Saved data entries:
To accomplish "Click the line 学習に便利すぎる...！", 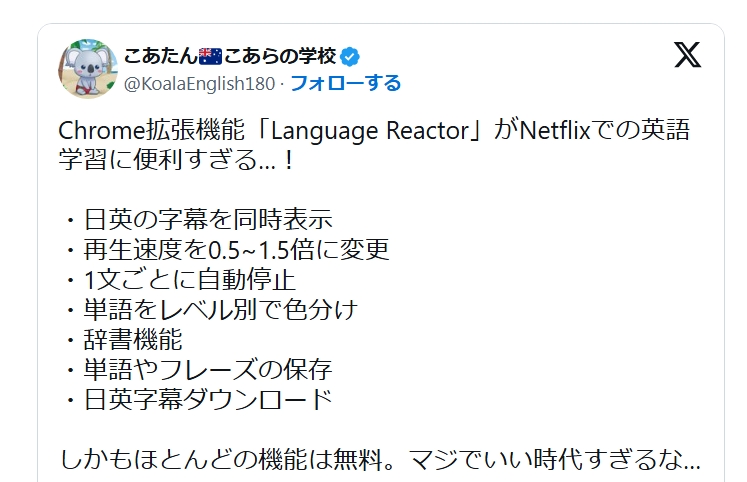I will pos(177,160).
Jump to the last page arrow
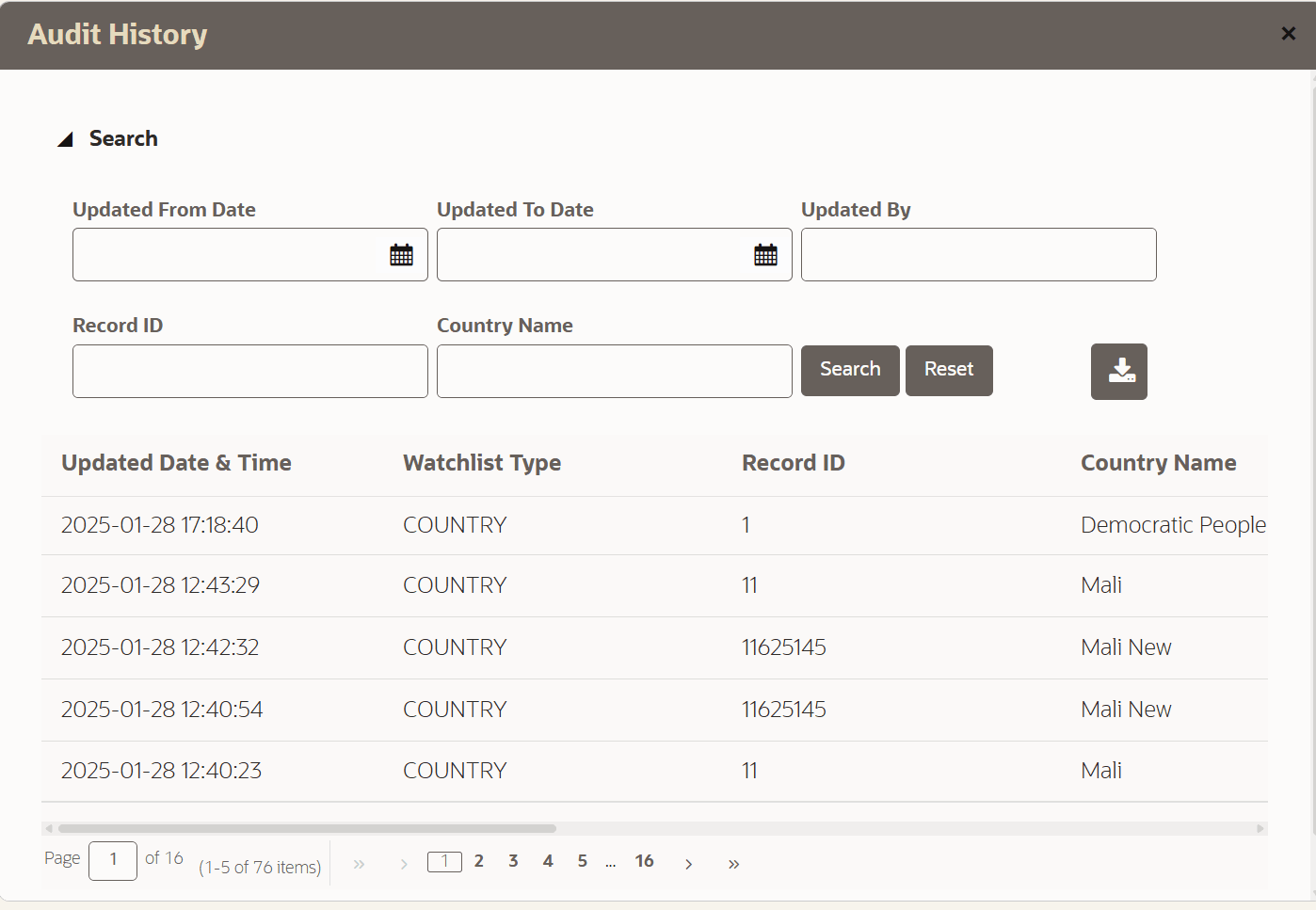The width and height of the screenshot is (1316, 910). pyautogui.click(x=734, y=864)
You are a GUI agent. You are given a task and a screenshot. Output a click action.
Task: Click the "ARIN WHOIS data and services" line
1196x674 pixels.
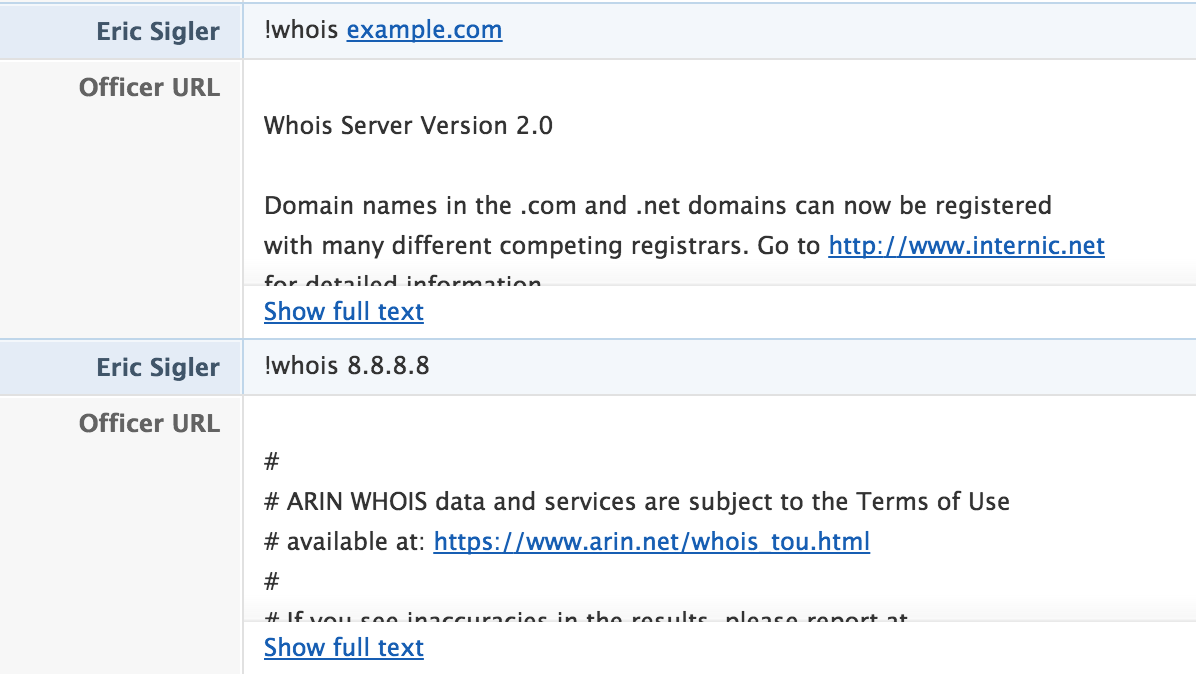pyautogui.click(x=647, y=502)
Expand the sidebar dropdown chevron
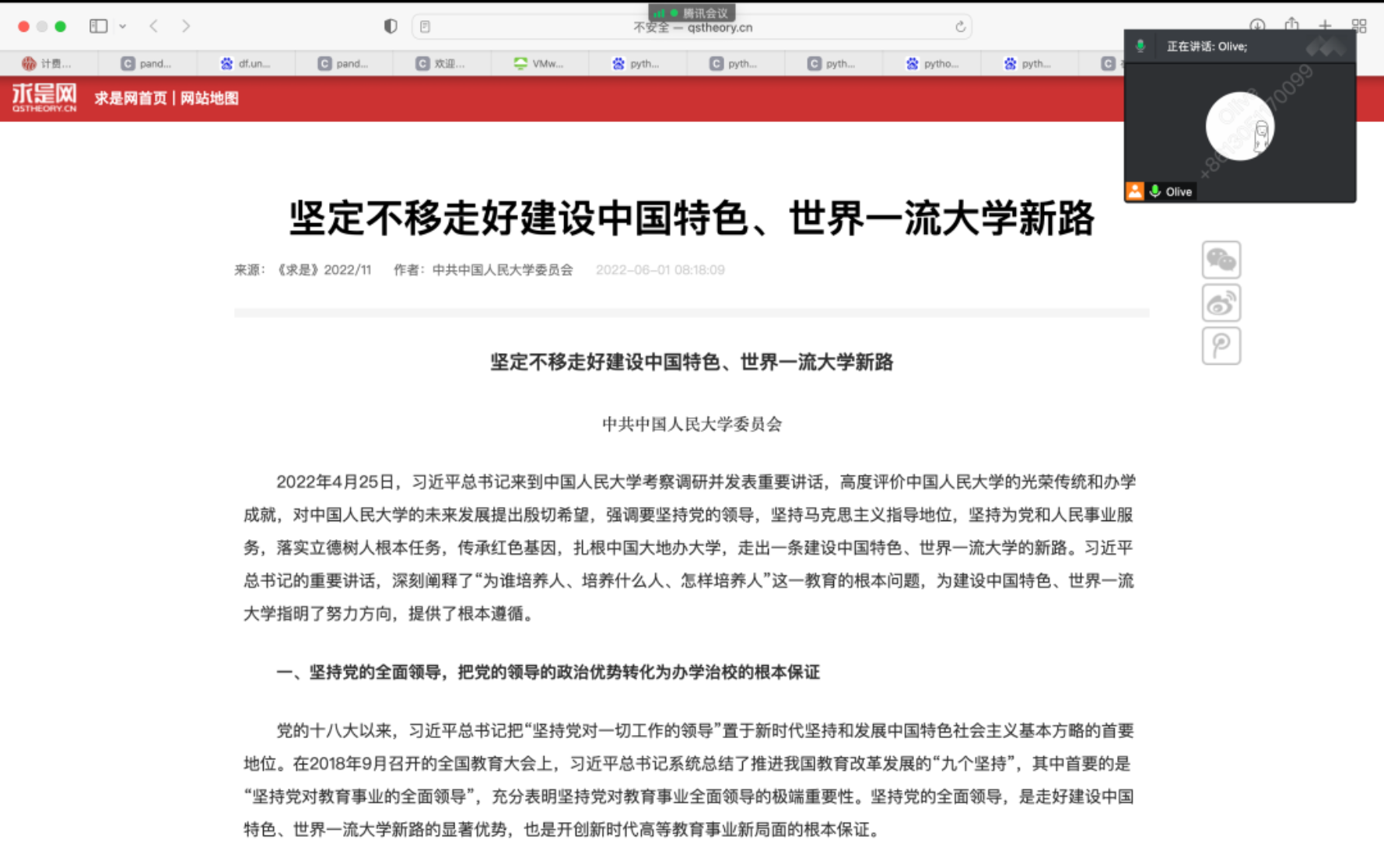This screenshot has height=868, width=1384. pyautogui.click(x=123, y=26)
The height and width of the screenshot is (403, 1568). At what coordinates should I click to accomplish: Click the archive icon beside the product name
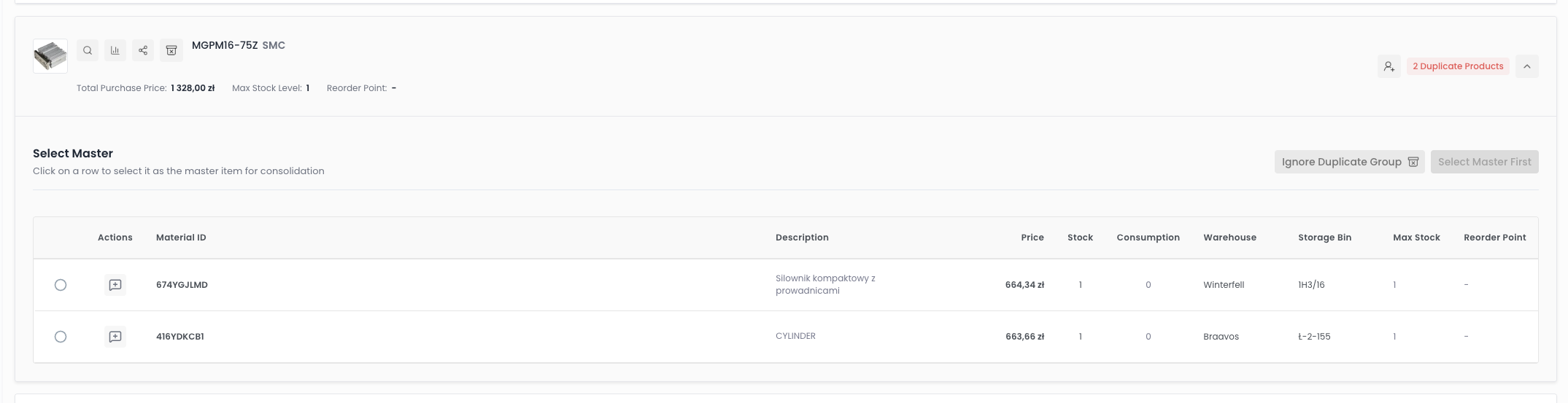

### Directions for this task:
Quote, please, only the lines running from the one with "Expand the sidebar dropdown chevron" down to the final line of the data above, keeping both ends and skipping the pictures.

### Solution to this task:
Expand the sidebar dropdown chevron
This screenshot has height=868, width=1384. pyautogui.click(x=123, y=26)
The height and width of the screenshot is (403, 1568). At what coordinates should I click to accomplish: Click the archive icon beside the product name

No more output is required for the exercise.